When you live on islands, boats are your life. The wooden launch pulled up on shore was under repair throughout our stay.


The islands are close enough together a dugout will serve to get around in calm weather. It is not the kind of place where people hurry much.


Of course some people do mundane work -- she is washing the morning's laundry.


Many people continue to make their living from producing crafts for sale. This fellow is carving balsa wood to make animal and bird shapes. Balsa is wonderfully soft and a sapling becomes a 30-foot tree in a couple of years in this tropical climate.


She is painting what he carved.


And here are some of their finished products.


Outside a house they advertise their wares.


More ambitious artists, the painters, have their own gallery, founded with help from a U.S. solidarity group.

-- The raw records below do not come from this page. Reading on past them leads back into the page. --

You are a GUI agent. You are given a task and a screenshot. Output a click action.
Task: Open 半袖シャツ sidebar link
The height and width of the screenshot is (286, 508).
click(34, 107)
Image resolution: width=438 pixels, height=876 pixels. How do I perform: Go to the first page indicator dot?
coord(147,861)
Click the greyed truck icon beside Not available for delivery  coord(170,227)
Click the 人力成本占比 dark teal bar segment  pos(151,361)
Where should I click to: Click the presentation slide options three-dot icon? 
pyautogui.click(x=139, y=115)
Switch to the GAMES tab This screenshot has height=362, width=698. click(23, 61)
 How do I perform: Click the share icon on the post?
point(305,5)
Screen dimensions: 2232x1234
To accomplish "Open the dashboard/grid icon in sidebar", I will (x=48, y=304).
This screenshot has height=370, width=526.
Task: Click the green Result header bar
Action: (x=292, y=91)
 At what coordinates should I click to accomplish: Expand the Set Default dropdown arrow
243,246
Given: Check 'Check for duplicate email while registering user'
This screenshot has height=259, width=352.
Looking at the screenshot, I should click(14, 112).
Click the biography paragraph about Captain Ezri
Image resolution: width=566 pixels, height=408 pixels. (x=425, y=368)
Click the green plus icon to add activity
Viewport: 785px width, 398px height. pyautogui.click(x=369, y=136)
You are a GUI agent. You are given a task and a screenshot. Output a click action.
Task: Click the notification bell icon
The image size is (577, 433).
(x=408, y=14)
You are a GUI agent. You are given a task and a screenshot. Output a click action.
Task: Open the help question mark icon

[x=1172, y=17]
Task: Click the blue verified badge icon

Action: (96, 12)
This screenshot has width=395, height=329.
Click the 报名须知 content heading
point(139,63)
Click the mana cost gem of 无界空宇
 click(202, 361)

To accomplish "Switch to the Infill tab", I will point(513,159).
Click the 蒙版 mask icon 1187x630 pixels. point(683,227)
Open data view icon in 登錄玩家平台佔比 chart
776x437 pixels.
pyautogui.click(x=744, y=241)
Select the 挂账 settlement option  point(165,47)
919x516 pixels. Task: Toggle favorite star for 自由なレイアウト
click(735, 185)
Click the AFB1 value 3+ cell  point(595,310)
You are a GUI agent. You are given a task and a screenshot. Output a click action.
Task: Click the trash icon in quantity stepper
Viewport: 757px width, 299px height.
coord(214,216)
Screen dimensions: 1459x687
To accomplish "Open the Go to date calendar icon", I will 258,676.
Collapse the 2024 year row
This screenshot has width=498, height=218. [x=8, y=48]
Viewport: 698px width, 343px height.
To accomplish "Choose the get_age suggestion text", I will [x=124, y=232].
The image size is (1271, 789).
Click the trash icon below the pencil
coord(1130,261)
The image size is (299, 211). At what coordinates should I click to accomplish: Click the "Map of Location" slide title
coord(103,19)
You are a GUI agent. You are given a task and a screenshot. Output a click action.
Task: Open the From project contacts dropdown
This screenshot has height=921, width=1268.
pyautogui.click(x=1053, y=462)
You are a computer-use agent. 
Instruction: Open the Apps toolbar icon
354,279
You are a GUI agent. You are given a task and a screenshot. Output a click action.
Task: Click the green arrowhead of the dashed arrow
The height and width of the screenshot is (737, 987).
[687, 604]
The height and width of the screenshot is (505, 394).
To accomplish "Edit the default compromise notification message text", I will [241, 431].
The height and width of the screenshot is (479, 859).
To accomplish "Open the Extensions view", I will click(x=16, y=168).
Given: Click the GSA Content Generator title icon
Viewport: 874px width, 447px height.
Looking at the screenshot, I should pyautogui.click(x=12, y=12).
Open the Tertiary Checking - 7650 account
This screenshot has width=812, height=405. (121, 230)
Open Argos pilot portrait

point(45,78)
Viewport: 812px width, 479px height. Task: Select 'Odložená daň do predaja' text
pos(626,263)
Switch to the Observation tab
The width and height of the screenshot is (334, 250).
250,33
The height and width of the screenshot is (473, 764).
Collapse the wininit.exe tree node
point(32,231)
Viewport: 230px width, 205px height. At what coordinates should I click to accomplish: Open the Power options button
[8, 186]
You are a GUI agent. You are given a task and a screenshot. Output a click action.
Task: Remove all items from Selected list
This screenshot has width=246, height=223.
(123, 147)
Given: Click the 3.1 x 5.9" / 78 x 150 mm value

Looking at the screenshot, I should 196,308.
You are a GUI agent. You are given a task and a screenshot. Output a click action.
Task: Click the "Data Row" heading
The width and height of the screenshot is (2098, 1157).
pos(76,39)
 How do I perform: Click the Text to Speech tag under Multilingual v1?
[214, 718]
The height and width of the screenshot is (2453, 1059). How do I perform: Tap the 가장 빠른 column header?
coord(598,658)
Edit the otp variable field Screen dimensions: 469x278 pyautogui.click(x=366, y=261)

This painting accurately portrays Fr. Ernesto's church and the monument to Solentiname residents who were killed in the Sandinista uprising against the Somoza dictatorship. Fr. Ernesto's influence is still felt. We spoke with painters, still working, who remembered how Cardenal had brought Roger Perez de la Rocha, a respected painter from Managua, to the islands.


The Managua artist didn't directly teach, but he did paint the island as he envisioned it, above. The painter who remembered him proudly told us that she knew she had her own, Solentiname-originated, way of seeing. And she still paints folkloric scenes.


The altar wall of Fr. Ernesto's church, now without a resident priest, features locals' own images of their islands.




A local fellow was kind enough to play for our group a few songs from the Misa Compesina-- the mass of the people, the peasants -- whose entrance song begins Vos Sos El Dios De Los Pobres -- you are the God of the poor.


Looking out from our hotel, it was not hard to understand how this place came to serve as an image of Eden for many influenced by the dream of liberation and the beauty of creation. Dreams are a gift of hope in a hard world.